ENTRIES:
>>>

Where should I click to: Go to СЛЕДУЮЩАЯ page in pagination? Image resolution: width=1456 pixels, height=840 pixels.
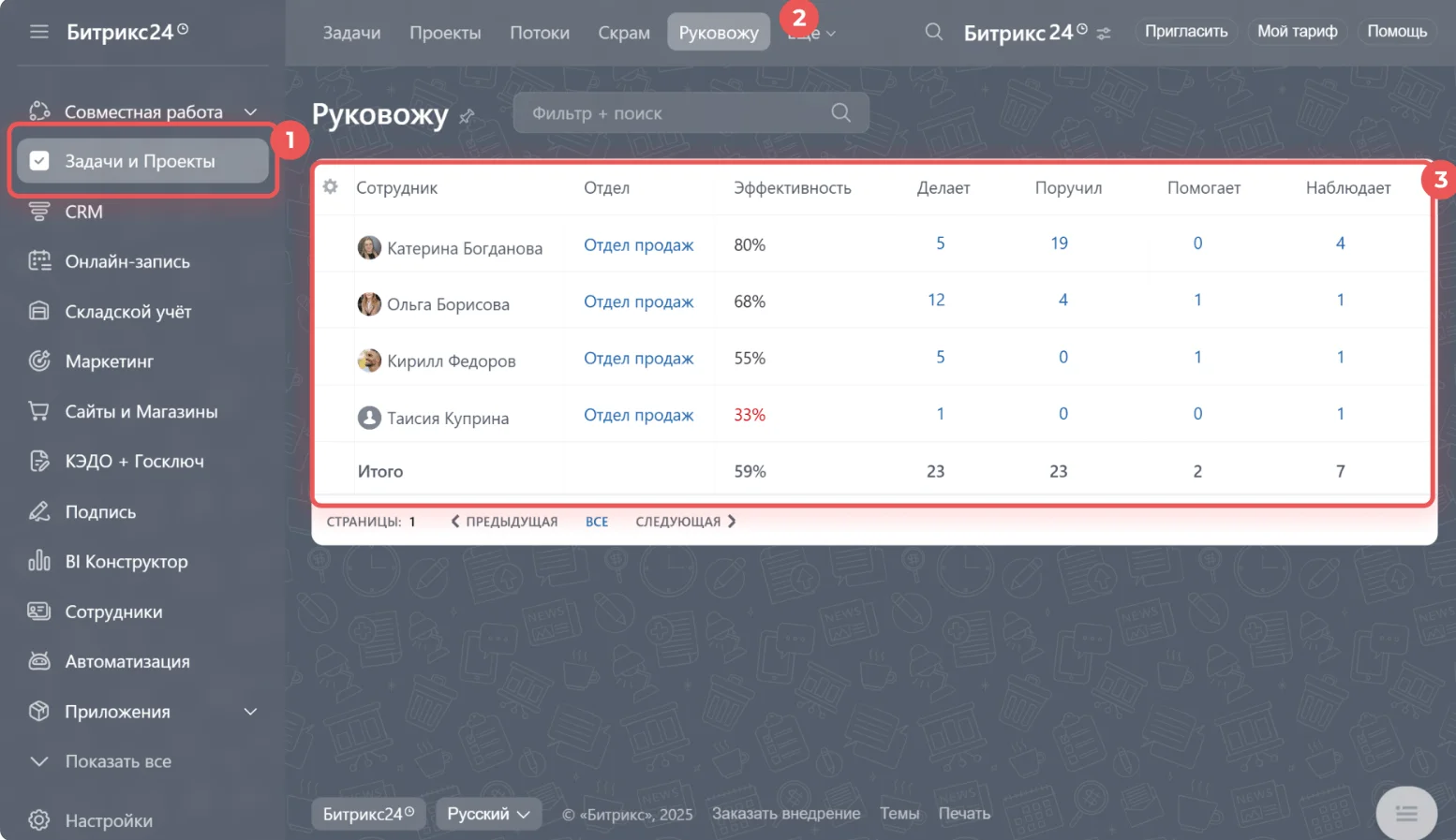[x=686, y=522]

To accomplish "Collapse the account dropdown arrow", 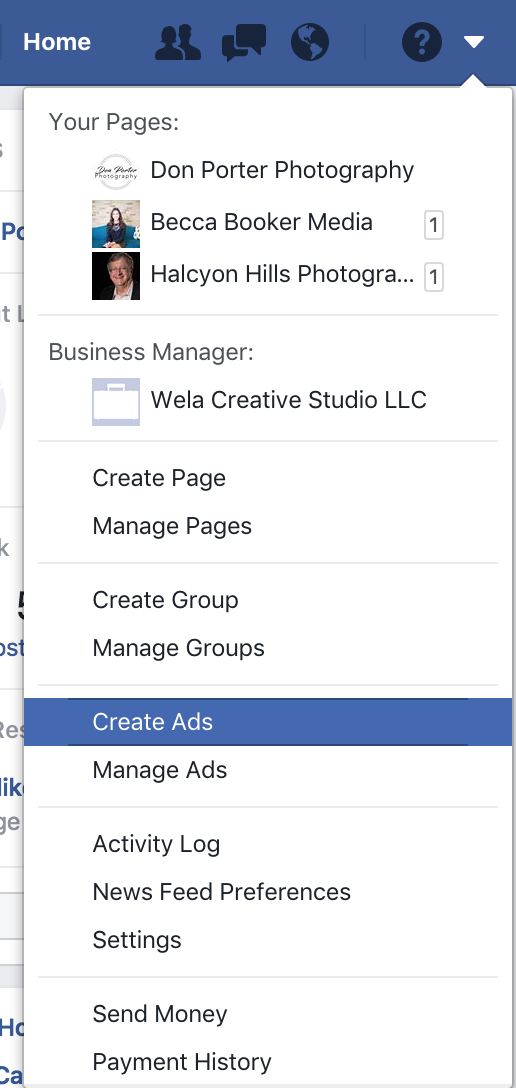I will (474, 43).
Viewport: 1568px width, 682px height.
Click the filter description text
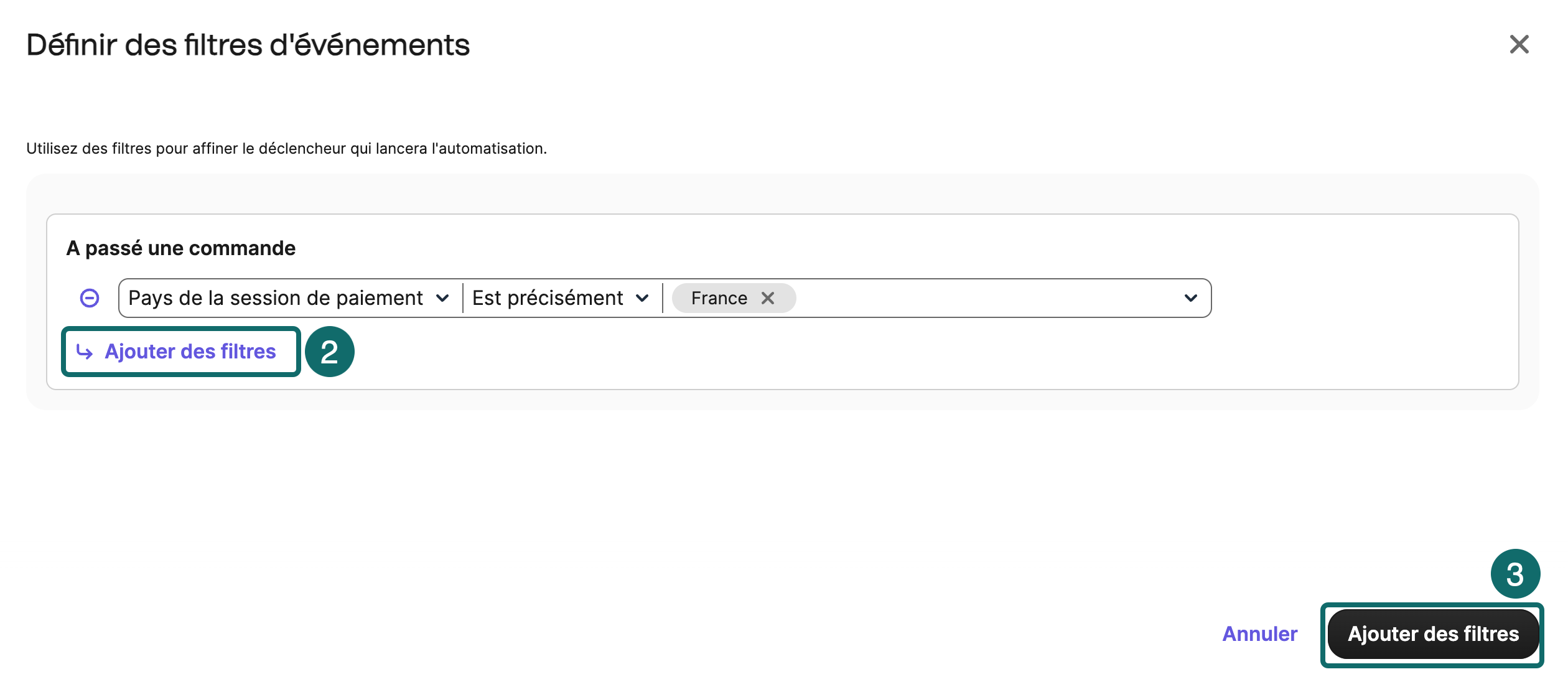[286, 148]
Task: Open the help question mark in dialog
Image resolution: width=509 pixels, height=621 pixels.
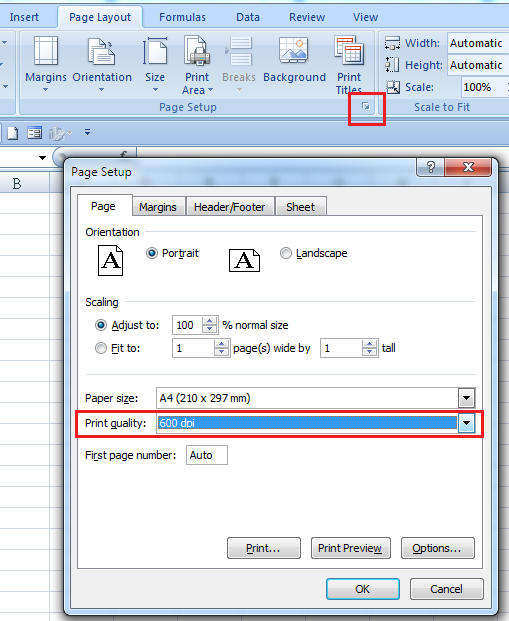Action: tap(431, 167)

<<<
>>>

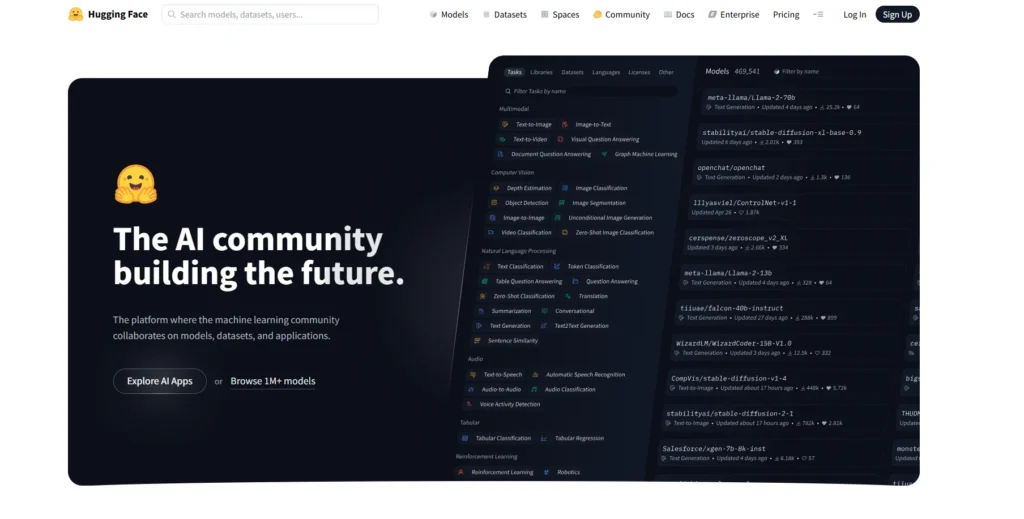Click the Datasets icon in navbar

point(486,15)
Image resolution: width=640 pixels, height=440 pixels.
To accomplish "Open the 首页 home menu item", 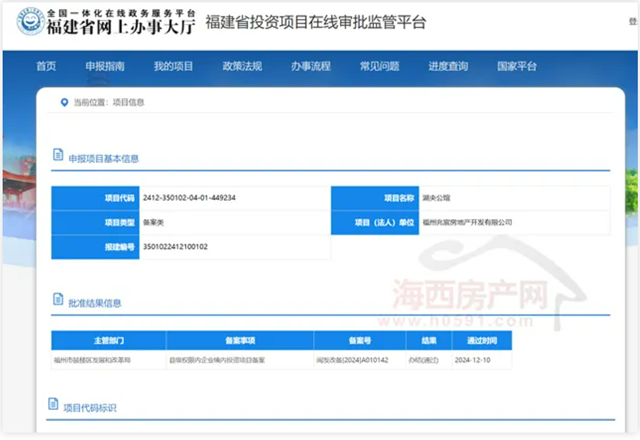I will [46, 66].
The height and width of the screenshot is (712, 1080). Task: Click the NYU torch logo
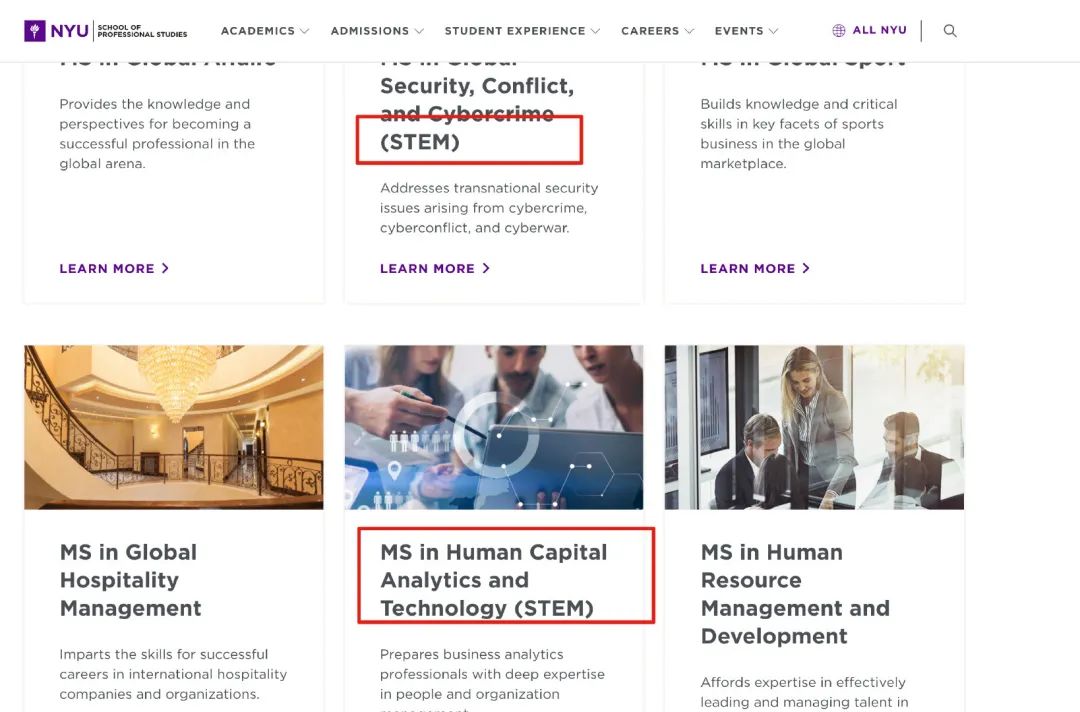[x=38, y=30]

<<<

Format the items from the line with "The height and" to the line with "[x=38, y=30]" as a two-column CSV with the columns item_text and answer. Put one row per item, with each field in quotes and line breaks replaced by spaces, and leave out the pictures.

item_text,answer
"The height and width of the screenshot is (712, 1080). Task: Click the NYU torch logo","[x=38, y=30]"